The Logans lived in the caretaker’s cottage, also made of stone and about 1,300 square feet. It was a 45-minute ride to town.

“You don’t realize until you leave that it was just like the Western movies you see on TV,” Smith said. “It was growing up on a ranch, with horses. At that time in the ’70s, you had snakes; you had mountain lions and bobcats. All that was around. ... The last main drag, two lanes, was at Decatur (Boulevard), and when I got older, it was Rainbow (Boulevard). That was the last street you would pass, and that was it. It was like a 40-minute drive to get out there. Now, it’s almost like the suburbs.”

She said she would fall asleep to the sounds of coyotes howling and burros braying. Her first day of school saw a flood that washed out the road. Her father had to take her to school on his tractor.

The Olivers used the ranch as a summer retreat. When they sent word they’d be coming for a few weeks, the Logans got the main house opened up and aired out. Smith’s chores were a labor of love.

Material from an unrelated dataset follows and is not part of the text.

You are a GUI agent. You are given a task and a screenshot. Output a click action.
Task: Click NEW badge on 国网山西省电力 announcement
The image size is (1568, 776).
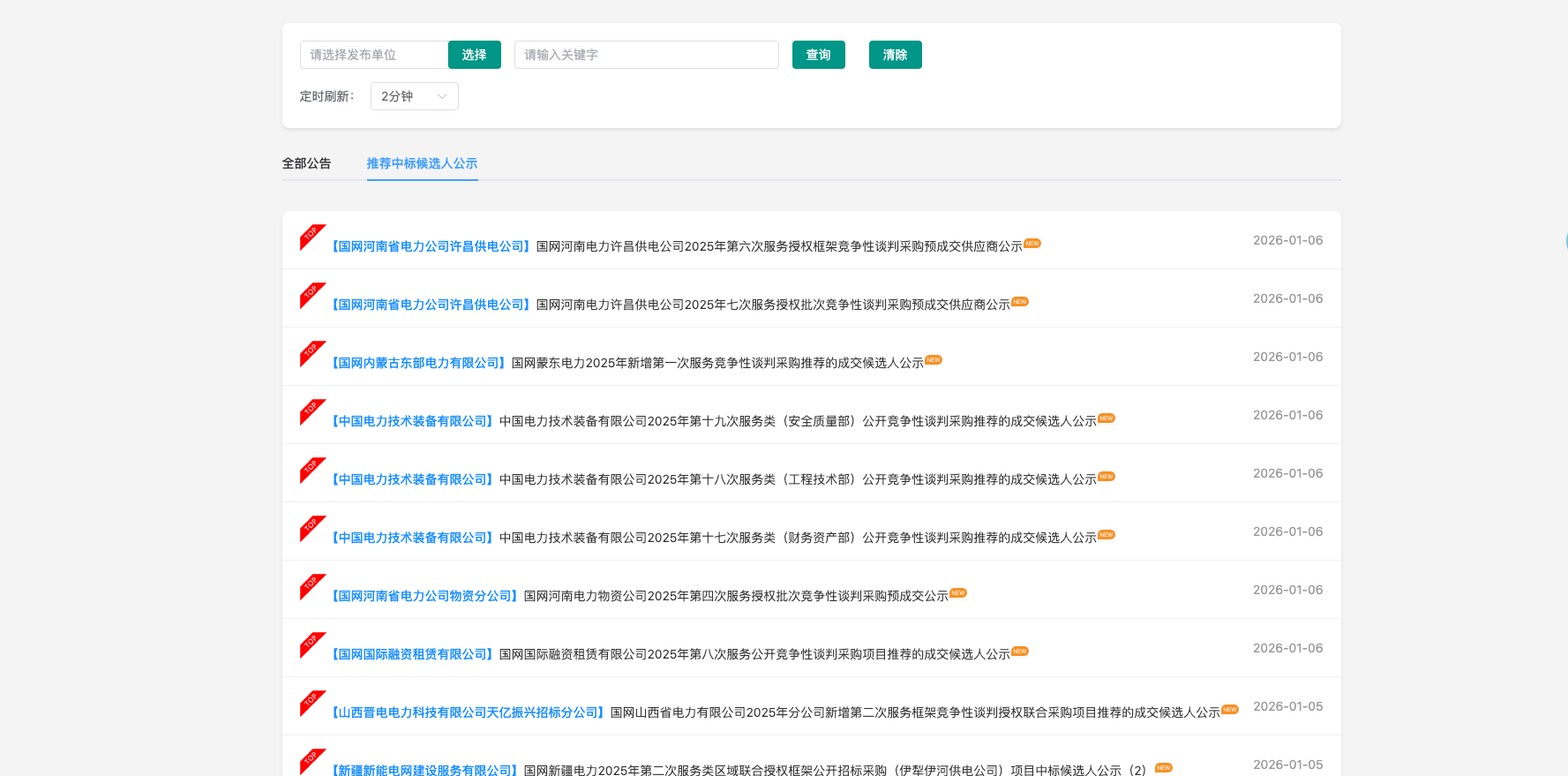1229,710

“They had a few horses, and we were able to have our own horses there,” she said. “Horses were my life. I’d saddle up the horses for anybody who wanted to ride, and then we’d go out and ride. When we got back, everybody would go swimming.”

Outside was a huge pool, bigger than an Olympic-sized one, she said, and fed by a natural spring. The water stayed a constant temperature.

“It was about 58 degrees,” Smith recalled. “We’d swim in it until we were blue.”

She recalled riding in her father’s truck and running over snakes and tarantulas that ventured onto the beat-up pavement.

“Nobody believes me, but when I grew up, tarantulas were 4 or 5 inches wide,” Smith said. “They’d go across the road at night and — splat — you knew you’d run over them.”

Smith saw many animals on the ranch. She recalled hearing her dogs make a fuss in the bushes when she was 8 or 9, so she went over to investigate.

“They were barking and barking and — whoop — a green Mojave rattler popped up right in front of my face,” she said. “I just froze. And my father came over, and he shot it ... knowing that, with a green Mojave rattler, the mate isn’t too far away, as soon as that one went down, he turned around and there was the other one, right beside me.”

Her father shot that one, too. It was within striking distance of her foot. She said there were many “snake adventures,” but that one was the most memorable.

The BLM hopes one day to turn Oliver Ranch into a learning center with housing, classrooms, labs, wild horse and burro facilities, administration, dining and an observatory in approximately 57,000 square feet of buildings. Funding for it has not yet been secured.

Smith said she’s apprehensive about all the plans for the 10-acre site and is worried it will lose its rustic atmosphere.

“You grew up out there; you don’t want to see it destroyed,” Smith said.